Evaluating ebm backend / developer branch

46 views
Skip to first unread message

Sven Sass

unread,
Feb 2, 2026, 5:17:20 AMFeb 2
to Annif Users
Hello all,

I'm trying to evaluate the ebm backend, but I wanted to check beforehand:

1.) Is it a bad idea for an non (Annif-)developer trying to evalulate that backend as it not stable for now?
2.) If it is not a too bad idea: what would the correct approach be 
  a.) checkout branch "deutsche-nationalbibliothek-issue855-add-ebm-backend-gh-hosted-large-runner" 
  b.) checkout https://github.com/deutsche-nationalbibliothek/ebm4subjects (and use it for current main?)
  c.) something else?

Any information appreciated.

Kind regards
Sven

Maximilian Kähler

unread,
Feb 3, 2026, 6:29:56 AMFeb 3
to Annif Users
Hi Sven,

as one of the co-developers here, my answer would be the following:

Right now there is an error with the logger that needs fixing, that you should probably wait for (give us a  week  or two). 
Generally, we are happy about any feedback from you as a beta-tester. So the answer is a cautious "yes, go ahead but mind the gap..." 

How to proceed:

  * the correct Annif-branch to work with, is in on our DNB fork: deutsche-nationalbibliothek:issue855-add-ebm-backend
  * the ebm4subjects-package could be deployed from pypi, unless you want to work with it's source code. In this case, take the main-branch in https://github.com/deutsche-nationalbibliothek/ebm4subjects
  * in our latest version of ebm4subjects, support for sentenceTransformer is an optional dependency, that you would install when installing annif with the backend "ebm-in-process" (see pyproject.toml)
  *  To get startet: there is a draft for a wiki page on ebm: https://github.com/NatLibFi/Annif/wiki/DRAFT-%E2%80%90-Backend:-EBM  This contains all information how you can configure the backend. The actual  embedding model from huggingface is probably the most important parameter.  
  * To manage expectations: ebm is a method developed to improve performance in the long tail of large vocabularies. On it's own you can expect results that are in about the same metric-values as MLLM, but the actual matches should be significantly distinct from MLLM suggestions (as similarities are based on embeddings and not string representations). You should use ebm along with e.g. omikuji or another statistical approach for best results.   

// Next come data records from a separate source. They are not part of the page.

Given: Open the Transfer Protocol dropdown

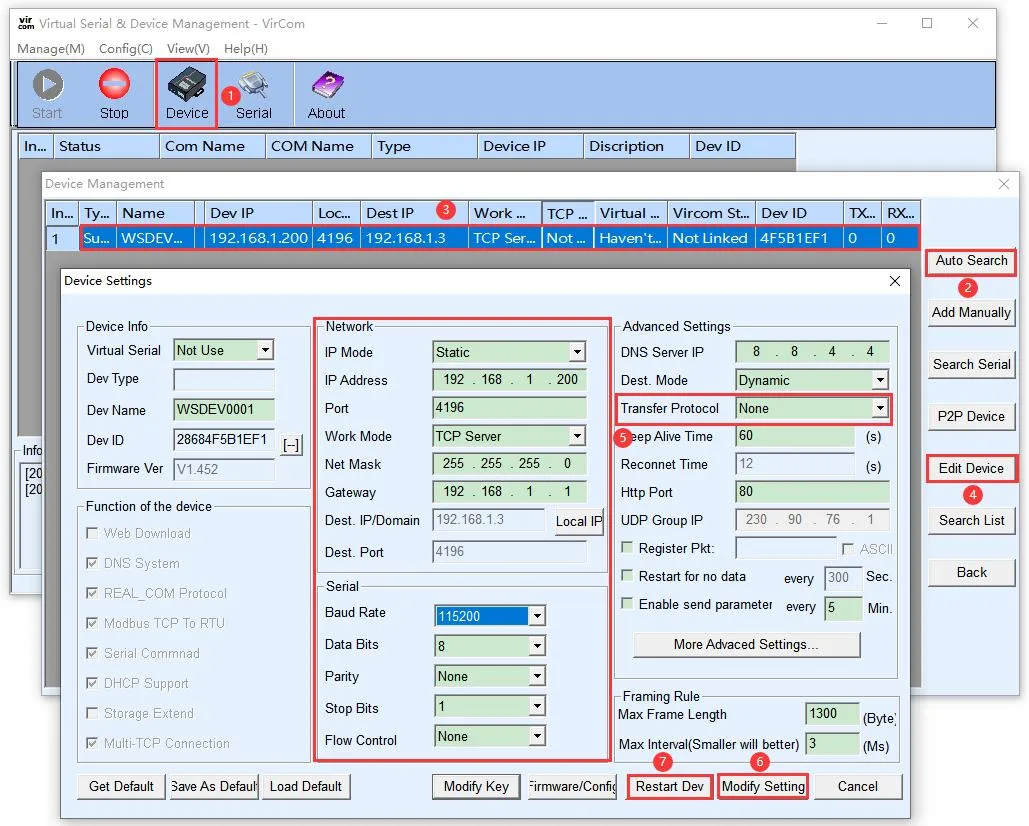Looking at the screenshot, I should point(880,408).
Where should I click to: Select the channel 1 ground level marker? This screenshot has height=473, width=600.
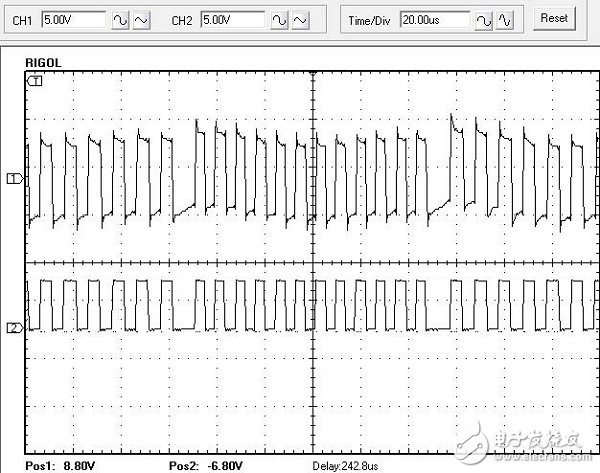(x=13, y=178)
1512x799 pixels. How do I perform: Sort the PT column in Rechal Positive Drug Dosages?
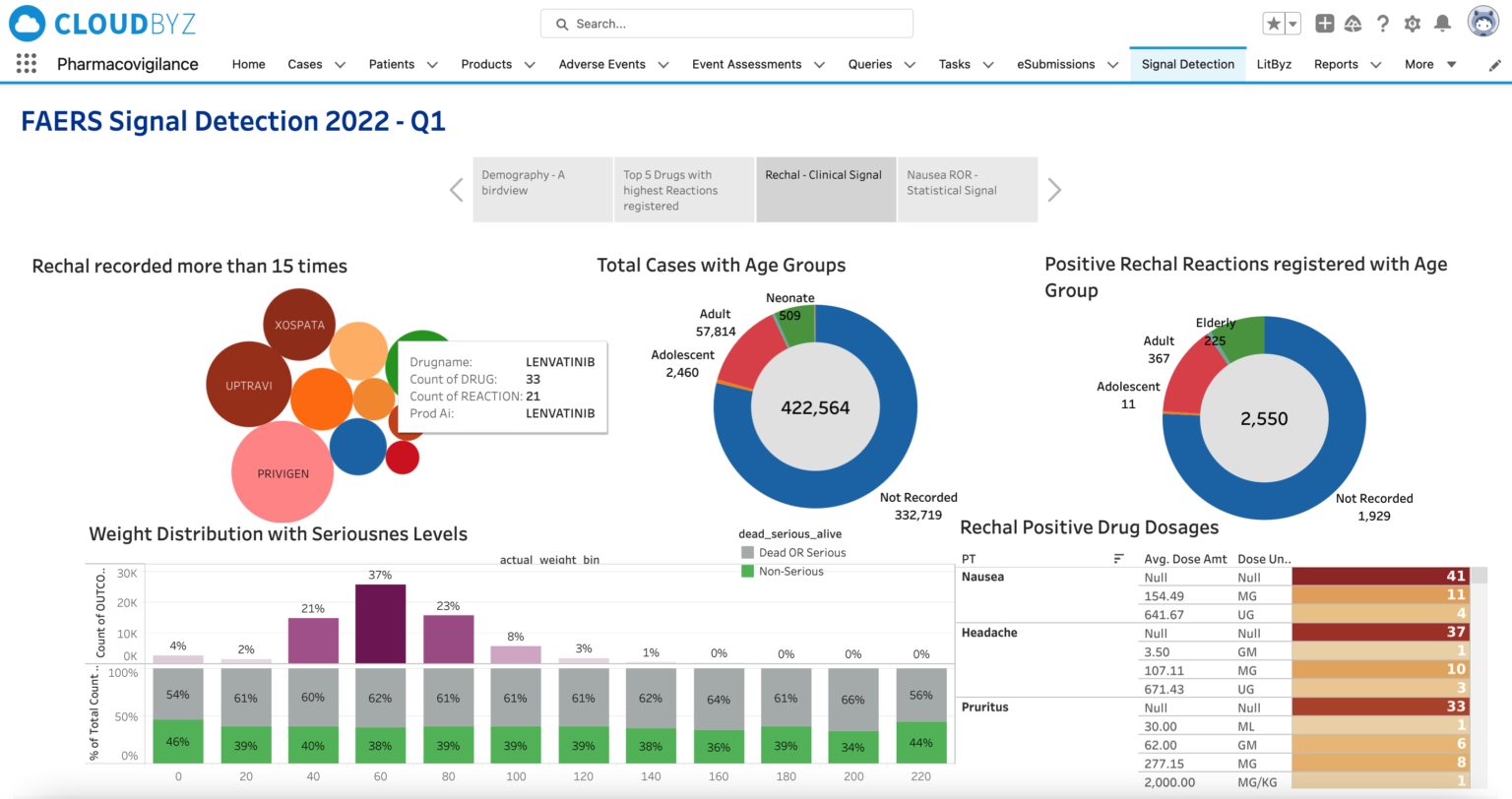point(1117,558)
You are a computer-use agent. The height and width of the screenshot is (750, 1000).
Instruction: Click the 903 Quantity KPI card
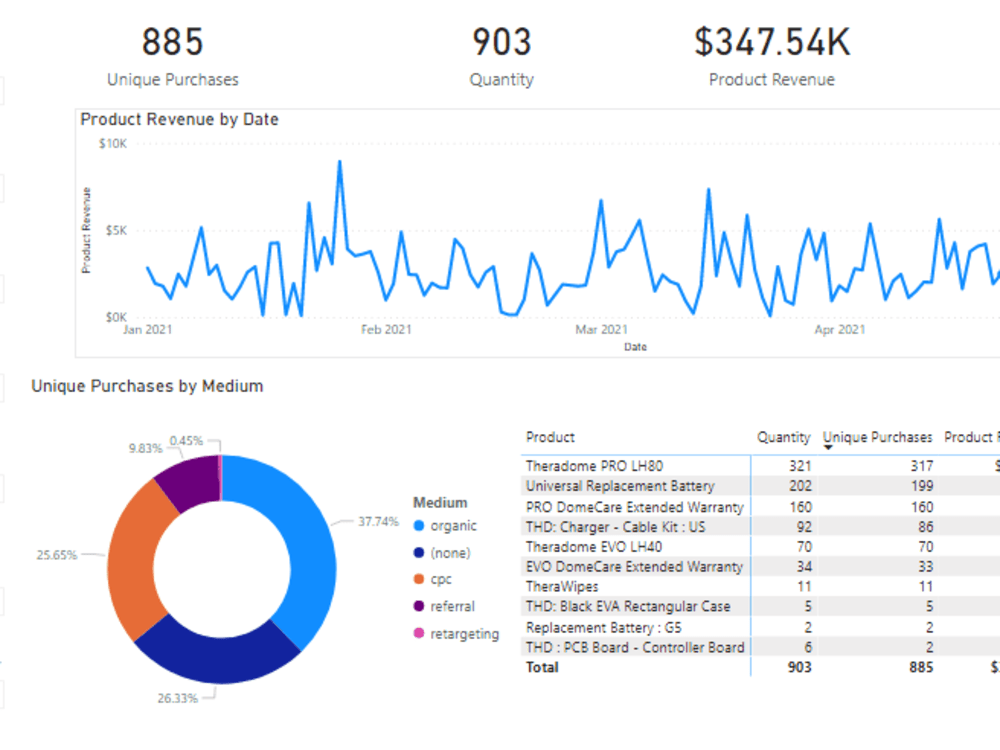(x=502, y=55)
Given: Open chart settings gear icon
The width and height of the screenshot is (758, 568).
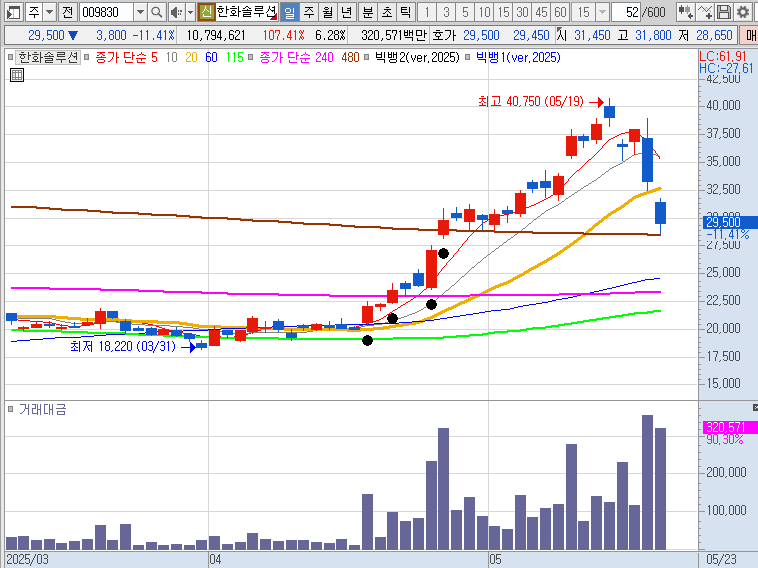Looking at the screenshot, I should tap(741, 12).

Please feel free to send us feedback via github. Especially, if you run into errors. 

Best,
Maximilian

Sven Sass

unread,
Feb 4, 2026, 12:51:35 AMFeb 4
to Annif Users
Hi Maximilian,

thank you for your prompt answer and the detailed information on how to process.

I'm happy to hear that it is worth a go and will surely provide feedback.

Kind regards,
Sven

Maximilian Kähler

unread,
Feb 5, 2026, 5:15:02 AMFeb 5
to Annif Users
The error with the logger has been fixed. So you can give it a try, now. 
Best,
Maximilian

Sven Sass

unread,
Feb 6, 2026, 12:45:44 AMFeb 6
to Annif Users
Hello Maximilian,

thanks for the information. Evaluation will probably start next week. Thanks so much for the support!

Best regards,
Sven

Sven Sass

unread,
Feb 10, 2026, 4:58:08 AMFeb 10
to Annif Users
Hello all,

if someone else is thinking about evaluating the ebm backend: following Maximilians instructions it is quite easy to setup the project.

Best regards,
Sven

Sven Sass

unread,
Feb 19, 2026, 3:24:16 AM (14 days ago) Feb 19
to Annif Users
Hello Maximilian,

I tried to send you a personal message, but I'm not sure if it reached you, so just for safety I post it here again.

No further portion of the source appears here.